━━ LISTED ENTRIES ━━

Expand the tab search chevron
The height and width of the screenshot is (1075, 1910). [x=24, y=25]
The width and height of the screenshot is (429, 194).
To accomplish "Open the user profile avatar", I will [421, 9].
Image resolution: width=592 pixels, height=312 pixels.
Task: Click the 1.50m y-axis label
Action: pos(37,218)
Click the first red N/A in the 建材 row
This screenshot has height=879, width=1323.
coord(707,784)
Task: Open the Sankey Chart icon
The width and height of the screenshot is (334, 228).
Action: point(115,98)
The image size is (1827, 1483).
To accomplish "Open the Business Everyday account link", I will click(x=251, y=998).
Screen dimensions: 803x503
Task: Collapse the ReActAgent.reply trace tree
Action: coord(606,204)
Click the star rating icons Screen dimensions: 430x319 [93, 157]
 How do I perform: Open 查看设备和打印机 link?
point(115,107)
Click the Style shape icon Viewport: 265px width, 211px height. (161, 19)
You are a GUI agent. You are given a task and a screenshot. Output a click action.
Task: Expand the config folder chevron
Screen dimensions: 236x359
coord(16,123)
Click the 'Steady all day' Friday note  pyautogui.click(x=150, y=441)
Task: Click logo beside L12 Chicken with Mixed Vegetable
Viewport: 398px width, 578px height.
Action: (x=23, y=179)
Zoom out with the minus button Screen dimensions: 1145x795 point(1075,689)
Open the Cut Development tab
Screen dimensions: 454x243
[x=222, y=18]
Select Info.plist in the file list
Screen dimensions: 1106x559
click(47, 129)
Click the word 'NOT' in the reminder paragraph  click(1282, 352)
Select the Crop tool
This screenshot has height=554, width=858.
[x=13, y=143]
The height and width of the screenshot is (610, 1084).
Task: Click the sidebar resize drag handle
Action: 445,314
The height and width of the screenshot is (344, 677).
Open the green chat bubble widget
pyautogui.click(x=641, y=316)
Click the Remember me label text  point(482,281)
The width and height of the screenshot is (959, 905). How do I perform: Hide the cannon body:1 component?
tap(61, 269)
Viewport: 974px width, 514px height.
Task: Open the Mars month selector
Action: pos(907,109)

━━━

# SHORT TASK:
Copy the records above again, putting "arrow" wherever "chevron" appears and leaving everything else unchanged.

# COMPLETE OUTPUT:
Expand the tab search arrow
The height and width of the screenshot is (1075, 1910). [x=24, y=25]
The width and height of the screenshot is (429, 194).
To accomplish "Open the user profile avatar", I will [421, 9].
Image resolution: width=592 pixels, height=312 pixels.
Task: Click the 1.50m y-axis label
Action: pos(37,218)
Click the first red N/A in the 建材 row
This screenshot has height=879, width=1323.
coord(707,784)
Task: Open the Sankey Chart icon
The width and height of the screenshot is (334, 228).
Action: point(115,98)
The image size is (1827, 1483).
To accomplish "Open the Business Everyday account link", I will click(x=251, y=998).
Screen dimensions: 803x503
Task: Collapse the ReActAgent.reply trace tree
Action: coord(606,204)
Click the star rating icons Screen dimensions: 430x319 [93, 157]
 How do I perform: Open 查看设备和打印机 link?
point(115,107)
Click the Style shape icon Viewport: 265px width, 211px height. (161, 19)
You are a GUI agent. You are given a task and a screenshot. Output a click action.
Task: Expand the config folder arrow
Screen dimensions: 236x359
coord(16,123)
Click the 'Steady all day' Friday note  pyautogui.click(x=150, y=441)
Task: Click logo beside L12 Chicken with Mixed Vegetable
Viewport: 398px width, 578px height.
Action: (x=23, y=179)
Zoom out with the minus button Screen dimensions: 1145x795 point(1075,689)
Open the Cut Development tab
Screen dimensions: 454x243
[x=222, y=18]
Select Info.plist in the file list
Screen dimensions: 1106x559
click(47, 129)
Click the word 'NOT' in the reminder paragraph  click(1282, 352)
Select the Crop tool
This screenshot has height=554, width=858.
[x=13, y=143]
The height and width of the screenshot is (610, 1084).
Task: Click the sidebar resize drag handle
Action: 445,314
The height and width of the screenshot is (344, 677).
Open the green chat bubble widget
pyautogui.click(x=641, y=316)
Click the Remember me label text  point(482,281)
The width and height of the screenshot is (959, 905). How do I perform: Hide the cannon body:1 component?
tap(61, 269)
Viewport: 974px width, 514px height.
Task: Open the Mars month selector
Action: pos(907,109)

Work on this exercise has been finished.